You will see a second container injected into your deployment with configurations for finding the Istio control plane, volume mounts which mount in any additional secrets, and you should see the name of this container is istio-proxy.

Now you can create the Kubernetes service and inject the sidecar into your deployment:

oc apply -f <(istioctl kube-inject -f 
src/main/kubernetes/Deployment.yml)  -n tutorial

oc create -f src/main/kubernetes/Service.yml -n tutorial

Because customer is the forwardmost microservice (customer > preference > recommendation), you should add an OpenShift Route that exposes that endpoint:

oc expose service customer
curl customer-tutorial.$(minishift ip).nip.io

Note we’re using the nip.io service which is basically a wildcard DNS system that returns the IP address that you specify in the URL.

You should see the following error because preference and recommendation are not yet deployed:

customer => I/O error on GET request for "http://preference:8080":
preference; nested exception is java.net.UnknownHostException: preference

Now you can deploy the rest of the services in this example.

Building and Deploying the Preference Service

Just like you did for the customer service, in this section you will build, package, and deploy your preference service:

cd preference

mvn clean package

docker build -t example/preference .

You can also inject the Istio sidecar proxy into your deployment for the preference service as you did previously for the customer service:

oc apply -f <(istioctl kube-inject -f 
src/main/kubernetes/Deployment.yml) -n tutorial

oc create -f src/main/kubernetes/Service.yml

Finally, try to curl your customer service once more:

curl customer-tutorial.$(minishift ip).nip.io

The response still fails, but a little bit differently this time:

customer => 503 preference => I/O error on GET request for
"http://recommendation:8080": recommendation; nested exception is
java.net.UnknownHostException: recommendation

This time the failure is because the preference service cannot reach the recommendation service. As such, you will build and deploy the recommendation service next.

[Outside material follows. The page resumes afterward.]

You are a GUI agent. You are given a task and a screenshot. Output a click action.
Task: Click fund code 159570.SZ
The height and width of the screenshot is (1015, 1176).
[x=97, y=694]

Building and Deploying the Recommendation Service

The last step to get the full cooperation of our services working nicely is to deploy the recommendation service. Just like in the previous services, you will build, package, and deploy onto Kubernetes by using a couple of steps:

cd recommendation

mvn clean package

docker build -t example/recommendation:v1 .

oc apply -f <(istioctl kube-inject -f 
src/main/kubernetes/Deployment.yml) -n tutorial

oc create -f src/main/kubernetes/Service.yml

oc get pods -w

Look for “2/2” under the Ready column. Ctrl-C to break out of the wait, and now when you do the curl, you should see a better response:

curl customer-tutorial.$(minishift ip).nip.io

customer => preference => recommendation v1 from '99634814-sf4cl': 1

Success! The chain of calls between the three services works as expected. Now that you have your services calling one another, we move on to discussing some of the core capabilities of Istio and the power it brings for solving the problems that arise between services.

Building and Deploying to Kubernetes

Kubernetes deploys and manages applications that have been built as Docker containers. In the preceding examples, you built and packaged the applications into Docker containers at each step. There are alternatives to the fully manual deployment process of docker build and oc create -f someyaml.yml. These alternatives include oc new-app and a capability known as source-to-image (S2I). S2I is an OpenShift-only feature that is not compatible with vanilla Kubernetes. There is also the fabric8-maven-plugin, which is a maven plug-in for Java applications. fabric8-maven-plugin allows you to live comfortably in your existing Java tooling and still build Docker images and interact with Kubernetes without having to know about Dockerfiles or Kubernetes resource files. The maven plug-in automatically builds the Kubernetes resource files and you can also use it to quickly deploy, undeploy, and debug your Java application running in Kubernetes.